Since we’re on the topic of food and food-related shtuff…

I like washing and neatly storing all my produce when I get it home. It makes using it later so much more hassle-free.

I like things that are shaped like other things.

I like my oil and vinegar cruets. They are NEAT-O. 
I don’t like blueberries, but I think this big, chubby one is pretty nifty. 
It is fussy, though. May have to get a refund…
I like ellipses…a lot…
I like my new shoes. They look good enough to eat, but they are probably tough. 
I like that having your blog allows you to literally gaze at your navel (or at least in a navel-y direction) and then document it, as if it were in the least important.
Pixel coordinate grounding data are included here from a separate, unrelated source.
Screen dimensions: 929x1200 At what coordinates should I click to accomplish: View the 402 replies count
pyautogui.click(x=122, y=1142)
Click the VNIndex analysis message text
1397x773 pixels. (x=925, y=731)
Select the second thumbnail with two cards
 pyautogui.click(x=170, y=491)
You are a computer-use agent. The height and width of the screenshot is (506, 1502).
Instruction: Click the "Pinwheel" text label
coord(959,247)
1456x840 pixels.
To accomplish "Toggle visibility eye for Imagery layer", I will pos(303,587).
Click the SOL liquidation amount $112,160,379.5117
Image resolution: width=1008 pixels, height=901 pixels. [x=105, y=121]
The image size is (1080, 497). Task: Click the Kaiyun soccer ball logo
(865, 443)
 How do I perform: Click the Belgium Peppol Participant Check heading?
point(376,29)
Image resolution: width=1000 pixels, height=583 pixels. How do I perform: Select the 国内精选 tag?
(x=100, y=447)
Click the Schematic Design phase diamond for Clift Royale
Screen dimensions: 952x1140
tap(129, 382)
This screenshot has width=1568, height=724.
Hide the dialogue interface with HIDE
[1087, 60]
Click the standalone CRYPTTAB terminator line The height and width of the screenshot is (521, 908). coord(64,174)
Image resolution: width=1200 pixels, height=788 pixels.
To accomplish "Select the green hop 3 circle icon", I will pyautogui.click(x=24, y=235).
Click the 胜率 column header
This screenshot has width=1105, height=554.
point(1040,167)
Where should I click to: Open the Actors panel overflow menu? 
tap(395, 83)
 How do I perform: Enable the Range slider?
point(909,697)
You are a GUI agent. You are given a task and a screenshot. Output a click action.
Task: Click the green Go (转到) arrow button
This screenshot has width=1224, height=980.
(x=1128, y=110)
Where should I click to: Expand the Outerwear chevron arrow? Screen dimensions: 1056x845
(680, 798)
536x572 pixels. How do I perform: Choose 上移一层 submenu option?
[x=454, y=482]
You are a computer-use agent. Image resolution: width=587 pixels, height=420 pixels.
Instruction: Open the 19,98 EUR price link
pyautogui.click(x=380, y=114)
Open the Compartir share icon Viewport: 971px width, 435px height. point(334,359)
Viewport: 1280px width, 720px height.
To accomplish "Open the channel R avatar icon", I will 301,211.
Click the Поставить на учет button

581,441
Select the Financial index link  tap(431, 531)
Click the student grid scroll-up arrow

Yes, my cute shoes are terribly important! Aren’t you glad you clicked your way to this entry?
I’m an apologetic omnivore. I really, really like meat and stuff, but I’m not crazy about what eating meat does to the environment…and sometimes I get a major craving for what is essentially a big ol’ plate of vegetables. This is not quite in “big plate of veggies” territory, but it is nice if you’re in the mood for something light and…grassy. 
Get a bunch of fresh herbs. A buttload. Everything but rosemary and sage is great. Dress them as you would a delicate salad, with a light vinaigrette. Reserve some of the vinaigrette. In a hot skillet, put in a generous amount of olive oil. Fry up two seasoned salmon fillets. Serve the fillets on a bed of the herb salad. Drizzle a little of the reserved dressing on the salmon. Um, yum.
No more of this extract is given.